LA RDC DANS LA LUTTE CONTRE LE RECHAUFFEMENT
CLIMATIQUE SUR LE PLAN NATIONAL

Partout dans le monde développé, les forêts ont été décimées pour fournir du bois pour les voiliers et, plus tard, pour alimenter la révolution industrielle et faire fonctionner les machines à vapeur. Comme conséquence, l'Europe a perdu 80 % de son couvert forestier, par rapport à la période préhistorique. Aujourd'hui, seul un dixième de la couverture forestière primaire existe sur le globe. Globalement, la déforestation se poursuit avec quelques exceptions notables, comme ici dans le bassin du Congo, soit par défaut ou grâce à des politiques de gestion durable, car les forêts extraordinaires de cette région sont, en grande partie, intactes.

Le défi auquel les pays doivent faire face est de savoir si on doit poursuivre une voie de développement qui minera l'immense capital naturel et les ressources naturelles face à l'urgence de sortir les gens de la pauvreté et à des fins de croissance économique. Il y a une voie plus intelligente qui investit et réinvestit dans les forêts du bassin du Congo en vue d'accélérer la transition vers une économie à faibles émissions de carbone, une économie verte, et qui pourra augmenter les revenus par habitant, créer des emplois pour les jeunes tout en gardant l'empreinte écologique de la planète dans des limites acceptables.

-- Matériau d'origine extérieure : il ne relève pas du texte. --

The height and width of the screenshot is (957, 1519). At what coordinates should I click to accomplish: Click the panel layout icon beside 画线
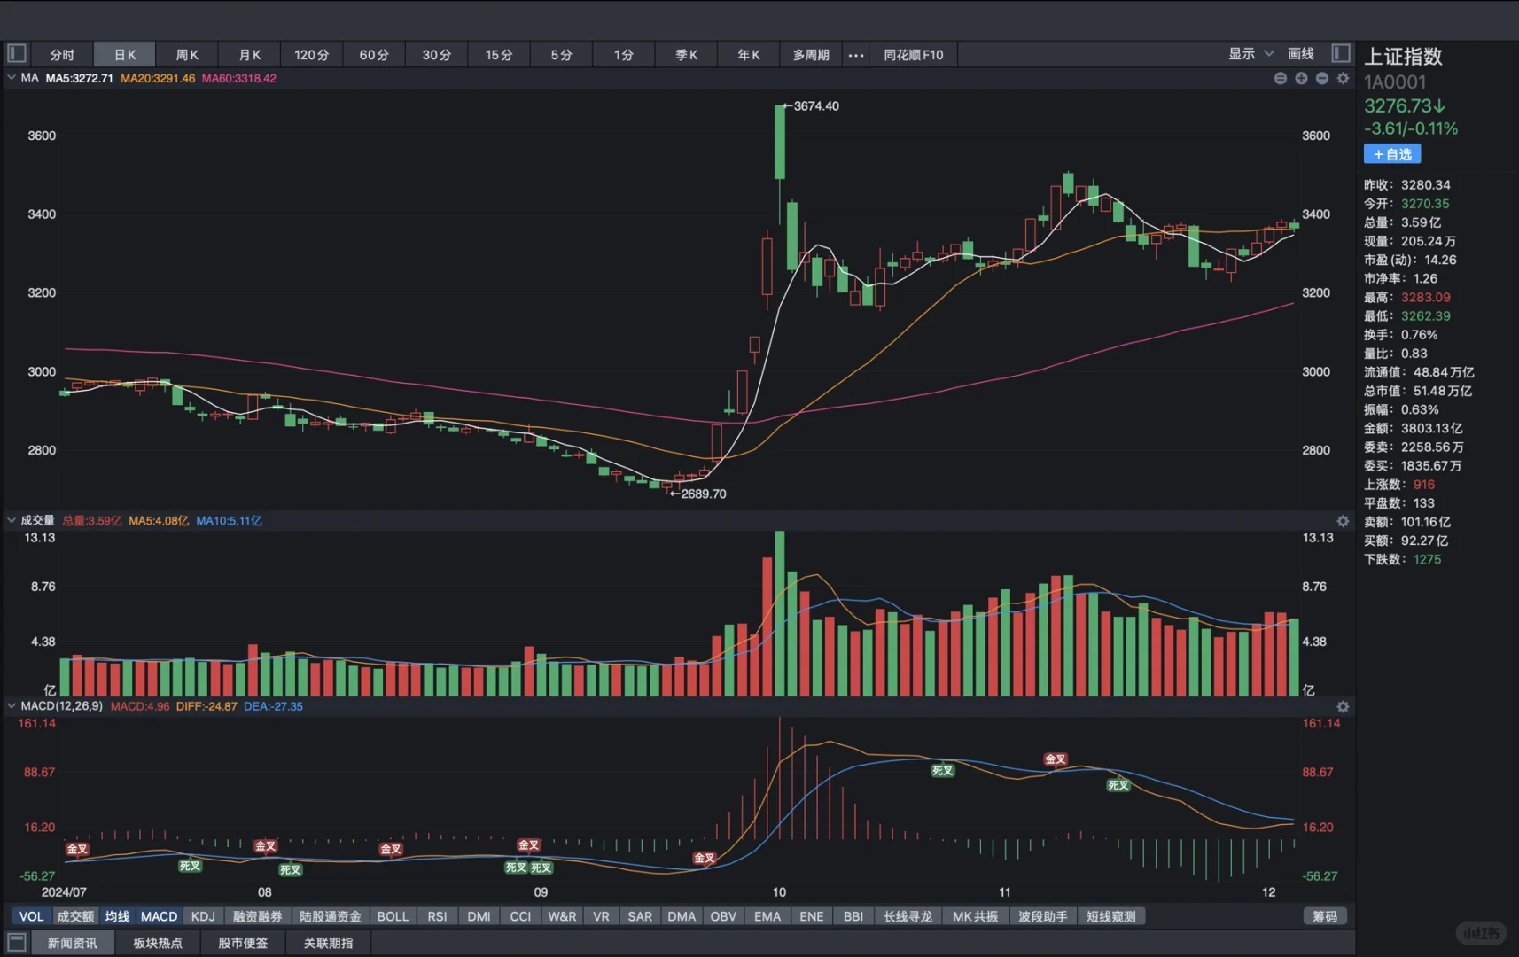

La preuve est que ces dernières années, il a été reconnu que les pays qui sont les gardiens de ces vastes écosystèmes qui rendent des services à la planète, estimés à des milliards de dollars, ont choisi une gestion durable de leurs ressources naturelles par rapport à une exploitation insoutenable de ces actifs nationaux, régionaux et même mondiaux.

Ce faisant, il s'agit de faire preuve de leadership, non seulement sur le changement climatique, mais sur une myriade de défis multiples qui peuvent et doivent offrir des opportunités pour réaliser les Objectifs du Millénaire liés à la pauvreté et atteindre les objectifs de développement, notamment par rapport à la perte de la biodiversité, et à la conservation et l'amélioration de l'approvisionnement en eau. La région apporte, de manière délibérée, une contribution décisive dans un domaine de l'économie mondiale qui soutient l'emploi et la subsistance de 1,6 milliard de personnes.

En raison de l'importance des enjeux environnementaux du pays sur le plan international, sa situation et son évolution font l'objet d'un important suivi de la part des Organisations

[202 ]

Le voyage que les pays de cette région ont entamé, est une police d'assurance en termes d'adaptation aux changements climatiques et de fourniture de services vitaux en termes d'atténuation au niveau global, la déforestation étant responsable d'environ 18% des émissions actuelles de gaz à effet de serre. C'est une police d'assurance, non seulement pour cette génération, mais bien au-delà, pour garantir la survie de notre planète car les deux tiers des formes de vie terrestres se trouvent dans les forêts.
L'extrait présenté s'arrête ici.